-- Short exercise --
Rewrite the listing below, substituting "desktop assistant" for every occurrence of "computer-use agent" and leaving everything else unchanged.

-- Records for the exercise --
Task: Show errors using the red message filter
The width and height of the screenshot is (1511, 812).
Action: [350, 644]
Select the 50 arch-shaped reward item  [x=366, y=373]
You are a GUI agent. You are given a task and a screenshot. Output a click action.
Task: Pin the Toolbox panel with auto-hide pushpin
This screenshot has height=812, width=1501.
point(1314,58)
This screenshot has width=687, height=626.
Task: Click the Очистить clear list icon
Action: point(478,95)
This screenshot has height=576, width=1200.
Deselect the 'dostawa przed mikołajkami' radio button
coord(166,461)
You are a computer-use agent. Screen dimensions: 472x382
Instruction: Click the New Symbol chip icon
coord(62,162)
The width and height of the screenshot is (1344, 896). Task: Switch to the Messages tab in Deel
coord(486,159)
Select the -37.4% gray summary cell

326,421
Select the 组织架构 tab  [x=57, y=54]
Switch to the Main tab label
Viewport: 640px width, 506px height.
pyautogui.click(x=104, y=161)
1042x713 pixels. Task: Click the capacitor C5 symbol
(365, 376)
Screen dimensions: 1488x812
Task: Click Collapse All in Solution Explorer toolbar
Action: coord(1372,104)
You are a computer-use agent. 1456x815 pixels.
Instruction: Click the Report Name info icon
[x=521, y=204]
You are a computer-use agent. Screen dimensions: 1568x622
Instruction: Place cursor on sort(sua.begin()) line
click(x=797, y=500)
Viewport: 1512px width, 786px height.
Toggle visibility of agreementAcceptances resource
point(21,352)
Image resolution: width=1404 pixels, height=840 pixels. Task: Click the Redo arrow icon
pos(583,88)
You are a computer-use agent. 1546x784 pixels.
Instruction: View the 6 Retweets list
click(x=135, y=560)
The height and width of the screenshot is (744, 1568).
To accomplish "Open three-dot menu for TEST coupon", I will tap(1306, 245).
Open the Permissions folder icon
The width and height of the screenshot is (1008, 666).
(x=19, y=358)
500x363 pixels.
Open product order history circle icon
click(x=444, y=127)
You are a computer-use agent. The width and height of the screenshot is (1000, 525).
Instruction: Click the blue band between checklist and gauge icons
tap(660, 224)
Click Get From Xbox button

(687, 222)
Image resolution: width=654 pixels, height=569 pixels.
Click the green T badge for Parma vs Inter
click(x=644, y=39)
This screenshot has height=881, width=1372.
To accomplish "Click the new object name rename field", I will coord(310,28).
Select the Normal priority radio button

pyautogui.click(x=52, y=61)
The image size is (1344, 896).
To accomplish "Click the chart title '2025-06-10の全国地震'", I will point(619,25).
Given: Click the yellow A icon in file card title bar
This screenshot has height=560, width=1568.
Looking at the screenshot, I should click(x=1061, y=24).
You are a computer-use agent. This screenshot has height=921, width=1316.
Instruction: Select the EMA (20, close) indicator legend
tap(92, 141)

-- Response below --
Task: Show errors using the red message filter
The width and height of the screenshot is (1511, 812).
Action: [350, 644]
Select the 50 arch-shaped reward item  [x=366, y=373]
You are a GUI agent. You are given a task and a screenshot. Output a click action.
Task: Pin the Toolbox panel with auto-hide pushpin
This screenshot has height=812, width=1501.
point(1314,58)
This screenshot has width=687, height=626.
Task: Click the Очистить clear list icon
Action: point(478,95)
This screenshot has height=576, width=1200.
Deselect the 'dostawa przed mikołajkami' radio button
coord(166,461)
You are a desktop assistant. Screen dimensions: 472x382
Instruction: Click the New Symbol chip icon
coord(62,162)
The width and height of the screenshot is (1344, 896). Task: Switch to the Messages tab in Deel
coord(486,159)
Select the -37.4% gray summary cell

326,421
Select the 组织架构 tab  [x=57, y=54]
Switch to the Main tab label
Viewport: 640px width, 506px height.
pyautogui.click(x=104, y=161)
1042x713 pixels. Task: Click the capacitor C5 symbol
(365, 376)
Screen dimensions: 1488x812
Task: Click Collapse All in Solution Explorer toolbar
Action: coord(1372,104)
You are a desktop assistant. 1456x815 pixels.
Instruction: Click the Report Name info icon
[x=521, y=204]
You are a desktop assistant. Screen dimensions: 1568x622
Instruction: Place cursor on sort(sua.begin()) line
click(x=797, y=500)
Viewport: 1512px width, 786px height.
Toggle visibility of agreementAcceptances resource
point(21,352)
Image resolution: width=1404 pixels, height=840 pixels. Task: Click the Redo arrow icon
pos(583,88)
You are a desktop assistant. 1546x784 pixels.
Instruction: View the 6 Retweets list
click(x=135, y=560)
The height and width of the screenshot is (744, 1568).
To accomplish "Open three-dot menu for TEST coupon", I will tap(1306, 245).
Open the Permissions folder icon
The width and height of the screenshot is (1008, 666).
(x=19, y=358)
500x363 pixels.
Open product order history circle icon
click(x=444, y=127)
You are a desktop assistant. The width and height of the screenshot is (1000, 525).
Instruction: Click the blue band between checklist and gauge icons
tap(660, 224)
Click Get From Xbox button

(687, 222)
Image resolution: width=654 pixels, height=569 pixels.
Click the green T badge for Parma vs Inter
click(x=644, y=39)
This screenshot has height=881, width=1372.
To accomplish "Click the new object name rename field", I will coord(310,28).
Select the Normal priority radio button

pyautogui.click(x=52, y=61)
The image size is (1344, 896).
To accomplish "Click the chart title '2025-06-10の全国地震'", I will point(619,25).
Given: Click the yellow A icon in file card title bar
This screenshot has height=560, width=1568.
Looking at the screenshot, I should click(x=1061, y=24).
You are a desktop assistant. This screenshot has height=921, width=1316.
Instruction: Select the EMA (20, close) indicator legend
tap(92, 141)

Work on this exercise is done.